In 1926–27, the head tax was almost doubled and a three-year conscription system instituted to provide more labour for colony construction projects. The government also continued to seize lands for these projects, plantations, and French settlers.

During World War II, Madagascar was the site of a 1942 campaign between Allied and Vichy French forces. The fighting was concentrated in the north and central regions; the Vichy governor-general had retreated steadily southward, and surrendered rather than enter Anôsy.

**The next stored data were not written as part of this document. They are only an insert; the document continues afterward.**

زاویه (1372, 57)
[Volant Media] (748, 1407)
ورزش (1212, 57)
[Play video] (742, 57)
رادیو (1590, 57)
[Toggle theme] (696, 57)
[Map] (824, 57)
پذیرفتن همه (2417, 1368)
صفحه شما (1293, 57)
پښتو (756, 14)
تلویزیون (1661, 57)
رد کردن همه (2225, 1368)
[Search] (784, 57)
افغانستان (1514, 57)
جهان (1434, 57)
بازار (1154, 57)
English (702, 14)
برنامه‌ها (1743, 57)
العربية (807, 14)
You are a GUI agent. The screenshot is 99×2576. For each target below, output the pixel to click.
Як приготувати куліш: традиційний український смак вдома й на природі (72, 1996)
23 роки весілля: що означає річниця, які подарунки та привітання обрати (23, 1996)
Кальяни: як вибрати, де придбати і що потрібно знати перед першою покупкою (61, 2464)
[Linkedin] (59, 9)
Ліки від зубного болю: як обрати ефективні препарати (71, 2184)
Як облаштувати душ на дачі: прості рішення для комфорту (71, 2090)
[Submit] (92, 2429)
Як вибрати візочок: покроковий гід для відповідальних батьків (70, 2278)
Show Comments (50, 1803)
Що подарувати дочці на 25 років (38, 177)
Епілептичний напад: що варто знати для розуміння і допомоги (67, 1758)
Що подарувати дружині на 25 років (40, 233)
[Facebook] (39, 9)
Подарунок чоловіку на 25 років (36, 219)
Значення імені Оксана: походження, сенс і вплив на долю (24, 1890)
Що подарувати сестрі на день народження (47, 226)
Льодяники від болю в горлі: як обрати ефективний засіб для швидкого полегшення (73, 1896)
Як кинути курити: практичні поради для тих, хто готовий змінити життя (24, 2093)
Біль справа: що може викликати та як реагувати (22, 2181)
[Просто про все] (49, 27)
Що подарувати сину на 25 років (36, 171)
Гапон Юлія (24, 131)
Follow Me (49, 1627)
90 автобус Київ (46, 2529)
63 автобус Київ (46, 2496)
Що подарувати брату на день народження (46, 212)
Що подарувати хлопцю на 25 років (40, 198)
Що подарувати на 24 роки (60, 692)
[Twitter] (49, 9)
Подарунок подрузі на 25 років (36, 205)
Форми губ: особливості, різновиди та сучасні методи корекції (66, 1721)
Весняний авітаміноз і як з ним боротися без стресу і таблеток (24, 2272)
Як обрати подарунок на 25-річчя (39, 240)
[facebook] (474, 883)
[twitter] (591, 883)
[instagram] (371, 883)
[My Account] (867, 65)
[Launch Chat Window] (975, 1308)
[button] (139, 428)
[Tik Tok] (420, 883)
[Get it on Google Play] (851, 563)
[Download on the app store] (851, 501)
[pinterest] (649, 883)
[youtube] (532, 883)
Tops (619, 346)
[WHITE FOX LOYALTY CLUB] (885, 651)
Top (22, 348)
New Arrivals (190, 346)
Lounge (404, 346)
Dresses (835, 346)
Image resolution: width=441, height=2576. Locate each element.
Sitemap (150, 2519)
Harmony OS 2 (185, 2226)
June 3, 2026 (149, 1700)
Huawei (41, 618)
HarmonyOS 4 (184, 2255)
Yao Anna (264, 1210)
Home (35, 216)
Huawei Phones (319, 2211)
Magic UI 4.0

These incidents and the British occupation further tarnished the prestige of the French colonial government. Nationalist and pro-independence sentiments strengthened following the return of men forced into conscription, the continuation of forced labour, and the absence of reforms promised by Charles de Gaulle. When the French government refused to support a democratic process toward Madagascar independence, militant independence leaders gained ground and initiated the Malagasy Uprising (1947–1949).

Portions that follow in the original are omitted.